# WHAT YOU SHOULD DO
Convert all of the data below into a Markdown table with two columns, "No." and "Entry," giving each line its own numbered row and skipping blank lines. Leave the pictures out of the answer.

Rows of pointing data:
• • • • • • •

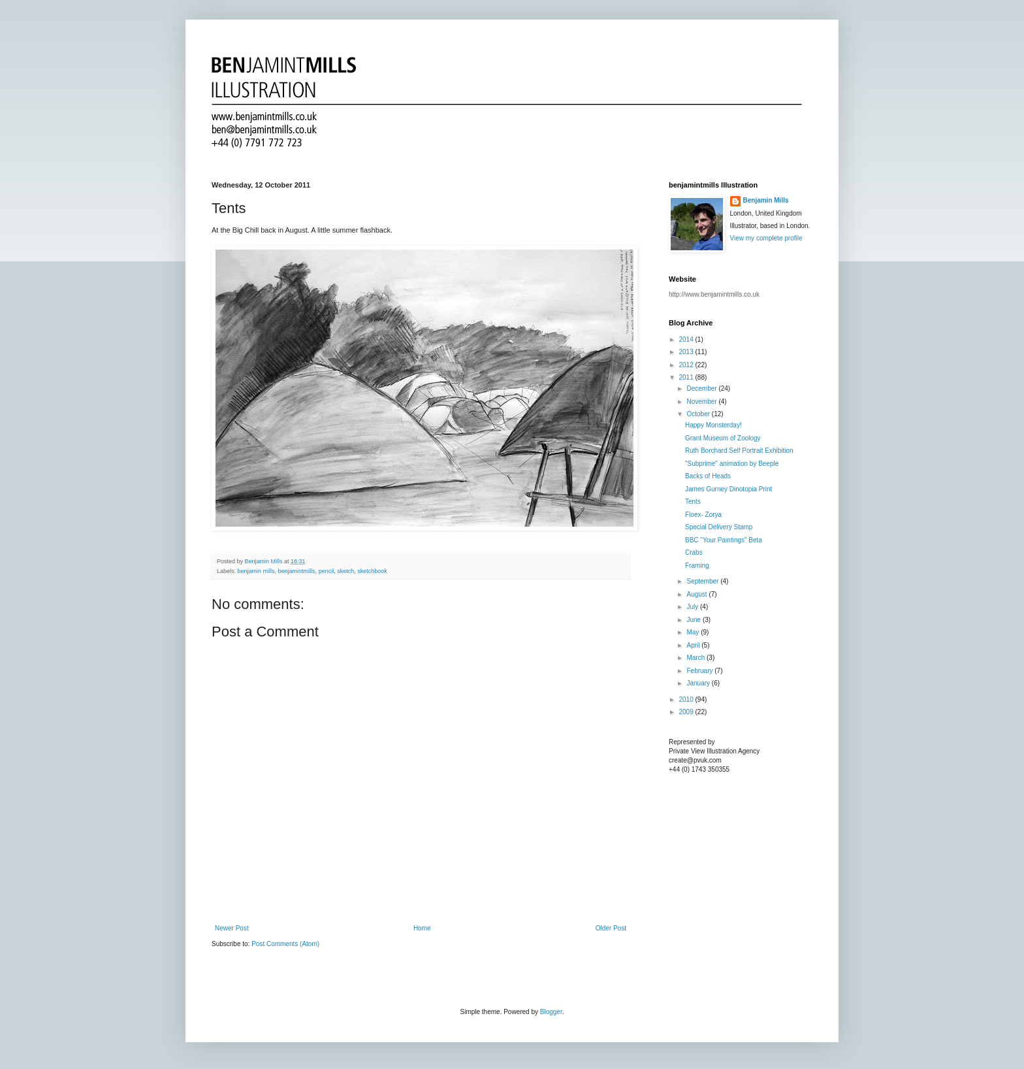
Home (422, 928)
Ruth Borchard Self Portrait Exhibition (739, 450)
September (703, 581)
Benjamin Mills (766, 200)
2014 (687, 339)
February (700, 670)
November (702, 401)
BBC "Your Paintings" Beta (723, 540)
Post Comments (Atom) (285, 943)
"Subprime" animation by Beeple (731, 463)
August (697, 594)
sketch (345, 571)
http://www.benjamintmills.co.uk (714, 294)
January (698, 683)
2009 (687, 711)
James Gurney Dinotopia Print (728, 489)
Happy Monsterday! (713, 425)
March (696, 657)
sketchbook (372, 571)
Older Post (611, 928)
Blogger (551, 1011)
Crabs (694, 552)
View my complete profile (766, 238)
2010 (687, 699)
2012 (687, 365)
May (693, 632)
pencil (326, 571)
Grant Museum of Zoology (723, 438)
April (693, 645)
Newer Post (232, 928)
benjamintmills (296, 571)
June (694, 619)
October (698, 414)
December (702, 388)
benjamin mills (256, 571)
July (693, 606)
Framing (697, 565)
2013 (687, 351)
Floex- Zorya (703, 514)
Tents (693, 501)
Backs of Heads (708, 476)
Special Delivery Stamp (718, 527)
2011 (687, 377)
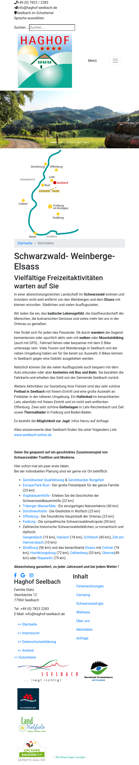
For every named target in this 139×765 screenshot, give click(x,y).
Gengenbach (33, 537)
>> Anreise (26, 650)
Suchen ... (21, 27)
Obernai (108, 553)
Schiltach (91, 537)
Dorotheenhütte (35, 511)
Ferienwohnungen (90, 586)
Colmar (108, 548)
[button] (10, 119)
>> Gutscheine (25, 657)
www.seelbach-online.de (33, 435)
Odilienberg (79, 553)
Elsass (90, 548)
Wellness (83, 612)
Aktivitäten (84, 630)
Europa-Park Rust (36, 485)
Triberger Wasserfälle (39, 506)
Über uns (83, 621)
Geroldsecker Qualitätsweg (43, 480)
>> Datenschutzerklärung (37, 642)
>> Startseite (27, 624)
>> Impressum (29, 633)
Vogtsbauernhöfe (36, 496)
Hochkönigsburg (43, 553)
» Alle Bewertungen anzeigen (69, 757)
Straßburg (31, 548)
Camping (83, 595)
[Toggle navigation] (115, 60)
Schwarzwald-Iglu (90, 604)
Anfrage (82, 638)
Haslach (63, 537)
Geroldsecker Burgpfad (86, 480)
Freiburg (29, 522)
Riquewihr (45, 558)
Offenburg (31, 516)
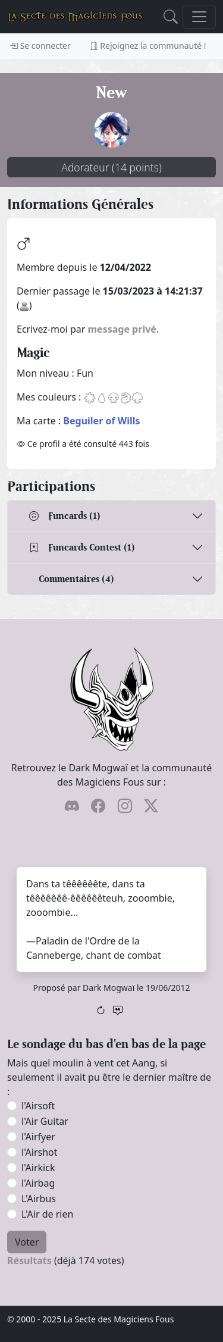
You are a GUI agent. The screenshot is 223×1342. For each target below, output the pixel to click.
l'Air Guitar (44, 1121)
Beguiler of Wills (101, 420)
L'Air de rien (47, 1214)
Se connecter (40, 45)
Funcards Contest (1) (82, 547)
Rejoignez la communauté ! (148, 45)
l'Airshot (39, 1152)
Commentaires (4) (76, 578)
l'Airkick (38, 1167)
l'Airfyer (38, 1136)
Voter (27, 1242)
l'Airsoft (38, 1105)
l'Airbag (38, 1183)
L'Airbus (38, 1198)
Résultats (29, 1260)
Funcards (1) (64, 515)
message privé (122, 329)
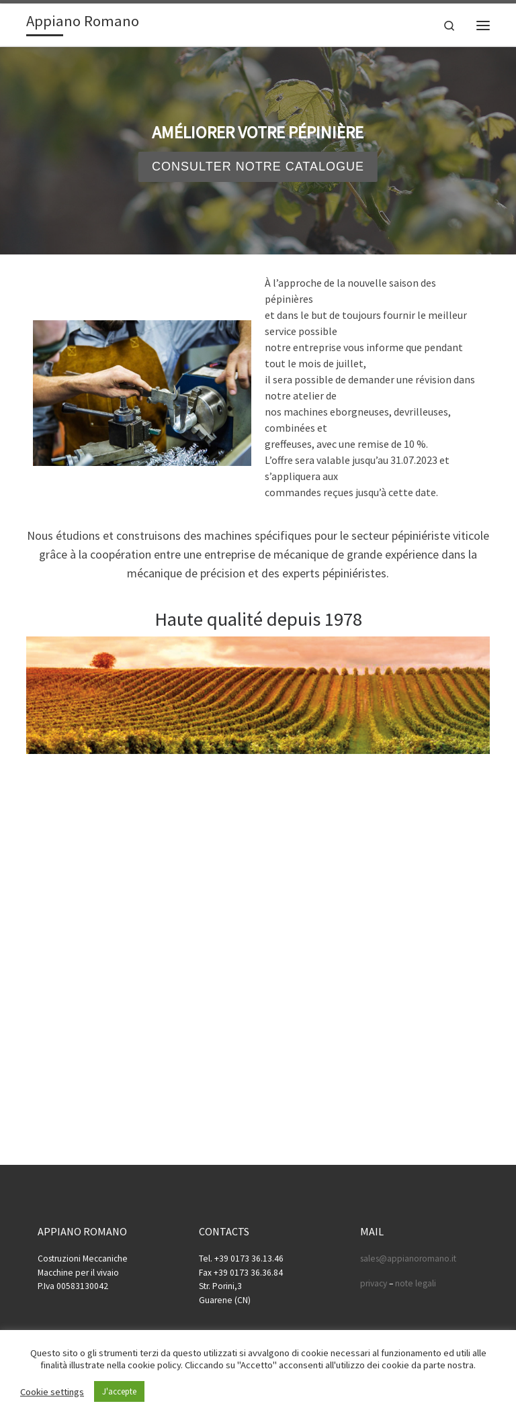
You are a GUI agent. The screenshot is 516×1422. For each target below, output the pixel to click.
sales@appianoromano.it (408, 1258)
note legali (415, 1283)
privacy (373, 1283)
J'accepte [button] (119, 1391)
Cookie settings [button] (52, 1392)
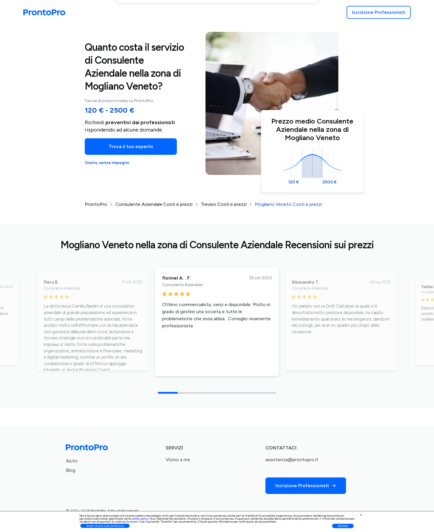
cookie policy (140, 518)
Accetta (343, 526)
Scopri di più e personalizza (105, 526)
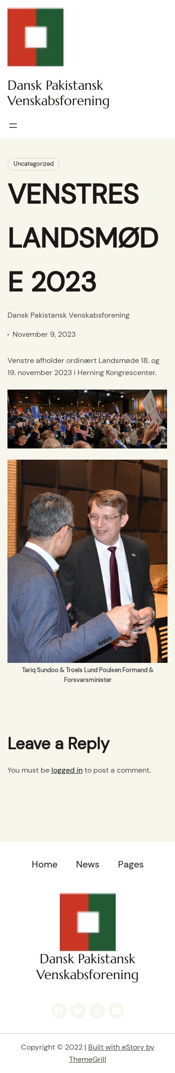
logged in (67, 770)
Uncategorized (34, 164)
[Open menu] (13, 125)
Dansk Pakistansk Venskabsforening (58, 93)
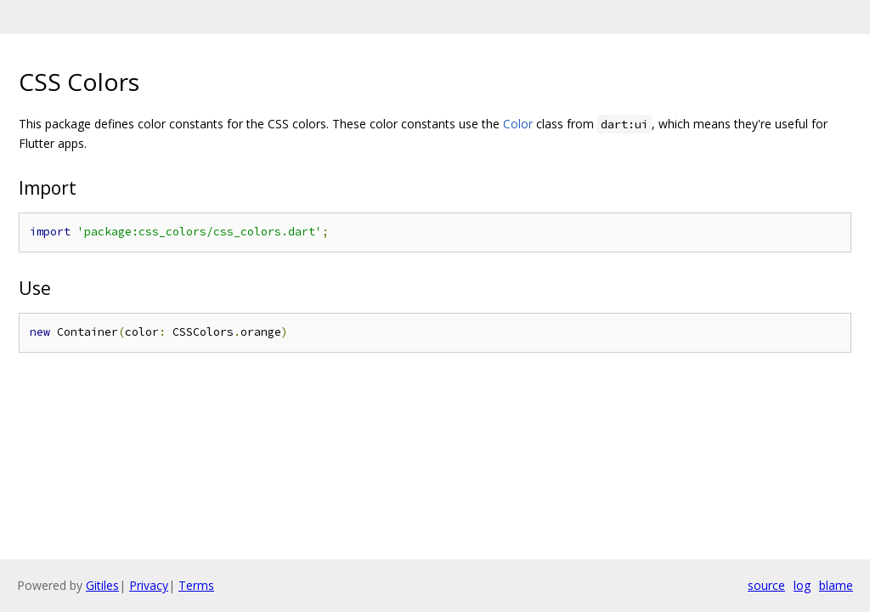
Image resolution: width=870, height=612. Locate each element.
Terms (196, 585)
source (766, 585)
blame (836, 585)
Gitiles (102, 585)
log (802, 585)
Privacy (148, 585)
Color (518, 124)
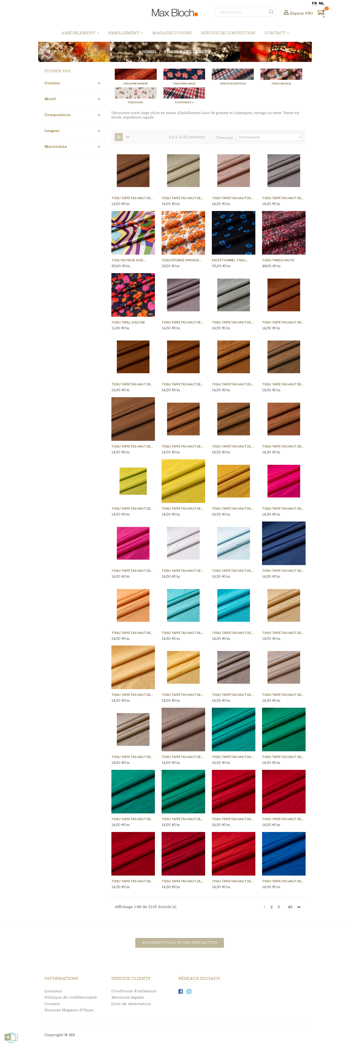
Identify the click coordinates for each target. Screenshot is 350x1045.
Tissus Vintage (281, 83)
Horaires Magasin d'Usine (69, 1010)
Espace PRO (301, 13)
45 (290, 907)
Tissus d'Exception (233, 83)
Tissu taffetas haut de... (132, 198)
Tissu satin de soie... (128, 260)
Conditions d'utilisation (133, 991)
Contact (52, 1004)
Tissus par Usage (184, 83)
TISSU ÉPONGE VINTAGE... (181, 260)
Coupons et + (184, 102)
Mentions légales (127, 997)
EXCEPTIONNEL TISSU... (229, 260)
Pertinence (270, 137)
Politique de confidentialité (70, 997)
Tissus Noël (136, 102)
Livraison (53, 991)
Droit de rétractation (131, 1004)
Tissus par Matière (135, 83)
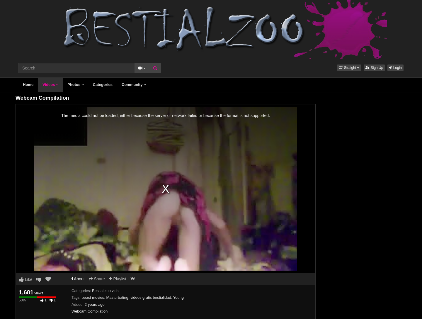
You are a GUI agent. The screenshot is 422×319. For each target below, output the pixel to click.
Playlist (117, 278)
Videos (50, 84)
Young (178, 297)
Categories (103, 84)
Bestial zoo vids (105, 291)
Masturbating (117, 297)
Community (134, 84)
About (78, 278)
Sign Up (374, 68)
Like (26, 279)
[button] (349, 68)
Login (395, 68)
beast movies (93, 297)
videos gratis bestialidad (150, 297)
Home (28, 84)
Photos (75, 84)
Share (97, 278)
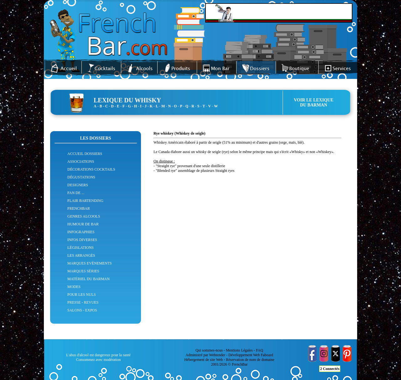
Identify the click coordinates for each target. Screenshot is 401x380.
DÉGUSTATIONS (81, 177)
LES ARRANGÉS (81, 255)
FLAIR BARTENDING (85, 200)
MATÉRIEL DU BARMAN (88, 279)
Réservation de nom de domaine (250, 359)
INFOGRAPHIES (81, 232)
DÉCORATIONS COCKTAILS (91, 169)
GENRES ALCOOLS (83, 216)
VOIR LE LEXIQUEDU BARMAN (314, 102)
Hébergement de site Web (203, 359)
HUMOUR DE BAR (83, 224)
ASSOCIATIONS (80, 161)
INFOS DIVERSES (82, 240)
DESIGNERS (77, 185)
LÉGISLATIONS (80, 247)
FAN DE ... (75, 193)
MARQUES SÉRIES (83, 271)
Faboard (267, 355)
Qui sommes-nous (209, 350)
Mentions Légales (239, 350)
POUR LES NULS (81, 294)
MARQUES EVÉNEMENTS (89, 263)
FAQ (259, 350)
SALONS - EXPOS (82, 310)
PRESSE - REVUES (82, 302)
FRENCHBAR (78, 208)
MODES (74, 287)
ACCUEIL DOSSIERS (84, 153)
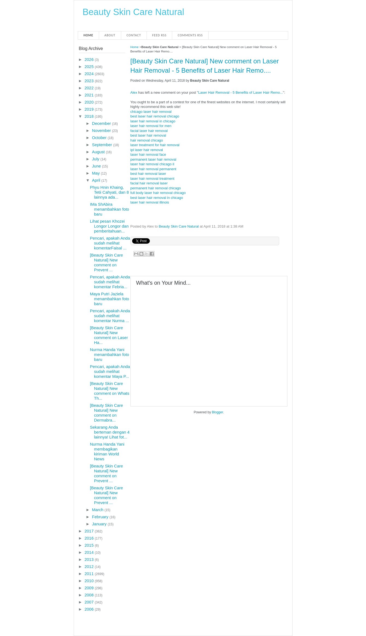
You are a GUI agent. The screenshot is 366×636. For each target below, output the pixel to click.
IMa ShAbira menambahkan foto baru (109, 209)
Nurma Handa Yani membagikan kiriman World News (107, 451)
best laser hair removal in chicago (156, 198)
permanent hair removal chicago (155, 188)
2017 (90, 531)
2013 (90, 559)
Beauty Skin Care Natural (133, 12)
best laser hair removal (148, 135)
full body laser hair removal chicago (158, 193)
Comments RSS (190, 35)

• • • • • • •

# WRITTEN SOLUTION
| No. | Entry |
|---|---|
| 1 | Home (422, 928) |
| 2 | Ruth Borchard Self Portrait Exhibition (739, 450) |
| 3 | September (703, 581) |
| 4 | Benjamin Mills (766, 200) |
| 5 | 2014 (687, 339) |
| 6 | February (700, 670) |
| 7 | November (702, 401) |
| 8 | BBC "Your Paintings" Beta (723, 540) |
| 9 | Post Comments (Atom) (285, 943) |
| 10 | "Subprime" animation by Beeple (731, 463) |
| 11 | August (697, 594) |
| 12 | sketch (345, 571) |
| 13 | http://www.benjamintmills.co.uk (714, 294) |
| 14 | January (698, 683) |
| 15 | 2009 (687, 711) |
| 16 | James Gurney Dinotopia Print (728, 489) |
| 17 | Happy Monsterday! (713, 425) |
| 18 | March (696, 657) |
| 19 | sketchbook (372, 571) |
| 20 | Older Post (611, 928) |
| 21 | Blogger (551, 1011) |
| 22 | Crabs (694, 552) |
| 23 | View my complete profile (766, 238) |
| 24 | 2010 (687, 699) |
| 25 | 2012 (687, 365) |
| 26 | May (693, 632) |
| 27 | pencil (326, 571) |
| 28 | Grant Museum of Zoology (723, 438) |
| 29 | April (693, 645) |
| 30 | Newer Post (232, 928) |
| 31 | benjamintmills (296, 571) |
| 32 | June (694, 619) |
| 33 | October (698, 414) |
| 34 | December (702, 388) |
| 35 | benjamin mills (256, 571) |
| 36 | July (693, 606) |
| 37 | Framing (697, 565) |
| 38 | 2013 (687, 351) |
| 39 | Floex- Zorya (703, 514) |
| 40 | Tents (693, 501) |
| 41 | Backs of Heads (708, 476) |
| 42 | Special Delivery Stamp (718, 527) |
| 43 | 2011 (687, 377) |
| 44 | For every named target in this 139×765 screenshot, give click(x,y). |
| 45 | Gengenbach (33, 537) |
| 46 | >> Anreise (26, 650) |
| 47 | Suchen ... (21, 27) |
| 48 | Obernai (108, 553) |
| 49 | Schiltach (91, 537) |
| 50 | Dorotheenhütte (35, 511) |
| 51 | Ferienwohnungen (90, 586) |
| 52 | Colmar (108, 548) |
| 53 | [button] (10, 119) |
| 54 | >> Gutscheine (25, 657) |
| 55 | www.seelbach-online.de (33, 435) |
| 56 | Odilienberg (79, 553) |
| 57 | Elsass (90, 548) |
| 58 | Wellness (83, 612) |
| 59 | Aktivitäten (84, 630) |
| 60 | Europa-Park Rust (36, 485) |
| 61 | Triberger Wasserfälle (39, 506) |
| 62 | Über uns (83, 621) |
| 63 | Geroldsecker Qualitätsweg (43, 480) |
| 64 | >> Datenschutzerklärung (37, 642) |
| 65 | >> Startseite (27, 624) |
| 66 | >> Impressum (29, 633) |
| 67 | Vogtsbauernhöfe (36, 496) |
| 68 | Hochkönigsburg (43, 553) |
| 69 | » Alle Bewertungen anzeigen (69, 757) |
| 70 | Straßburg (31, 548) |
| 71 | Camping (83, 595) |
| 72 | [Toggle navigation] (115, 60) |
| 73 | Schwarzwald-Iglu (90, 604) |
| 74 | Anfrage (82, 638) |
| 75 | Haslach (63, 537) |
| 76 | Geroldsecker Burgpfad (86, 480) |
| 77 | Freiburg (29, 522) |
| 78 | Riquewihr (45, 558) |
| 79 | Offenburg (31, 516) |
| 80 | You are a GUI agent. The screenshot is 223×1342. For each target below, output the pixel to click. |
| 81 | l'Air Guitar (44, 1121) |
| 82 | Beguiler of Wills (101, 420) |
| 83 | L'Air de rien (47, 1214) |
| 84 | Se connecter (40, 45) |
| 85 | Funcards Contest (1) (82, 547) |
| 86 | Rejoignez la communauté ! (148, 45) |
| 87 | l'Airshot (39, 1152) |
| 88 | Commentaires (4) (76, 578) |
| 89 | l'Airkick (38, 1167) |
| 90 | l'Airfyer (38, 1136) |
| 91 | Voter (27, 1242) |
| 92 | l'Airsoft (38, 1105) |
| 93 | l'Airbag (38, 1183) |
| 94 | L'Airbus (38, 1198) |
| 95 | Résultats (29, 1260) |
| 96 | Funcards (1) (64, 515) |
| 97 | message privé (122, 329) |
| 98 | You are a GUI agent. The screenshot is 516×1422. For each target below, output the pixel to click. |
| 99 | sales@appianoromano.it (408, 1258) |
| 100 | note legali (415, 1283) |
| 101 | privacy (373, 1283) |
| 102 | J'accepte [button] (119, 1391) |
| 103 | Cookie settings [button] (52, 1392) |
| 104 | cookie policy (140, 518) |
| 105 | Accetta (343, 526) |
| 106 | Scopri di più e personalizza (105, 526) |
| 107 | logged in (67, 770) |
| 108 | Uncategorized (34, 164) |
| 109 | [Open menu] (13, 125) |
| 110 | Dansk Pakistansk Venskabsforening (58, 93) |
| 111 | Image resolution: width=870, height=612. Locate each element. |
| 112 | Terms (196, 585) |
| 113 | source (766, 585) |
| 114 | blame (836, 585) |
| 115 | Gitiles (102, 585) |
| 116 | log (802, 585) |
| 117 | Privacy (148, 585) |
| 118 | Color (518, 124) |
| 119 | Identify the click coordinates for each target. Screenshot is 350x1045. |
| 120 | Tissus Vintage (281, 83) |
| 121 | Horaires Magasin d'Usine (69, 1010) |
| 122 | Espace PRO (301, 13) |
| 123 | 45 (290, 907) |
| 124 | Tissus d'Exception (233, 83) |
| 125 | Tissu taffetas haut de... (132, 198) |
| 126 | Tissu satin de soie... (128, 260) |
| 127 | Conditions d'utilisation (133, 991) |
| 128 | Contact (52, 1004) |
| 129 | Tissus par Usage (184, 83) |
| 130 | TISSU ÉPONGE VINTAGE... (181, 260) |
| 131 | Coupons et + (184, 102) |
| 132 | Mentions légales (127, 997) |
| 133 | EXCEPTIONNEL TISSU... (229, 260) |
| 134 | Pertinence (270, 137) |
| 135 | Politique de confidentialité (70, 997) |
| 136 | Tissus Noël (136, 102) |
| 137 | Livraison (53, 991) |
| 138 | Droit de rétractation (131, 1004) |
| 139 | Tissus par Matière (135, 83) |
| 140 | You are a GUI agent. The screenshot is 422×319. For each target below, output the pixel to click. |
| 141 | Playlist (117, 278) |
| 142 | Videos (50, 84) |
| 143 | Young (178, 297) |
| 144 | Categories (103, 84) |
| 145 | Bestial zoo vids (105, 291) |
| 146 | Masturbating (117, 297) |
| 147 | Community (134, 84) |
| 148 | About (78, 278) |
| 149 | Sign Up (374, 68) |
| 150 | Like (26, 279) |
| 151 | [button] (349, 68) |
| 152 | Login (395, 68) |
| 153 | beast movies (93, 297) |
| 154 | videos gratis bestialidad (150, 297) |
| 155 | Home (28, 84) |
| 156 | Photos (75, 84) |
| 157 | Share (97, 278) |
| 158 | Identify the click coordinates for each target. Screenshot is 401x380. |
| 159 | DÉGUSTATIONS (81, 177) |
| 160 | LES ARRANGÉS (81, 255) |
| 161 | FLAIR BARTENDING (85, 200) |
| 162 | MATÉRIEL DU BARMAN (88, 279) |
| 163 | Réservation de nom de domaine (250, 359) |
| 164 | INFOGRAPHIES (81, 232) |
| 165 | DÉCORATIONS COCKTAILS (91, 169) |
| 166 | GENRES ALCOOLS (83, 216) |
| 167 | VOIR LE LEXIQUEDU BARMAN (314, 102) |
| 168 | Hébergement de site Web (203, 359) |
| 169 | HUMOUR DE BAR (83, 224) |
| 170 | ASSOCIATIONS (80, 161) |
| 171 | INFOS DIVERSES (82, 240) |
| 172 | DESIGNERS (77, 185) |
| 173 | LÉGISLATIONS (80, 247) |
| 174 | FAN DE ... (75, 193) |
| 175 | MARQUES SÉRIES (83, 271) |
| 176 | Faboard (267, 355) |
| 177 | Qui sommes-nous (209, 350) |
| 178 | Mentions Légales (239, 350) |
| 179 | POUR LES NULS (81, 294) |
| 180 | MARQUES EVÉNEMENTS (89, 263) |
| 181 | FAQ (259, 350) |
| 182 | SALONS - EXPOS (82, 310) |
| 183 | PRESSE - REVUES (82, 302) |
| 184 | FRENCHBAR (78, 208) |
| 185 | MODES (74, 287) |
| 186 | ACCUEIL DOSSIERS (84, 153) |
| 187 | You are a GUI agent. The screenshot is 366×636. For each target below, output the pixel to click. |
| 188 | IMa ShAbira menambahkan foto baru (109, 209) |
| 189 | Nurma Handa Yani membagikan kiriman World News (107, 451) |
| 190 | best laser hair removal in chicago (156, 198) |
| 191 | permanent hair removal chicago (155, 188) |
| 192 | 2017 (90, 531) |
| 193 | 2013 (90, 559) |
| 194 | Beauty Skin Care Natural (133, 12) |
| 195 | best laser hair removal (148, 135) |
| 196 | full body laser hair removal chicago (158, 193) |
| 197 | Comments RSS (190, 35) |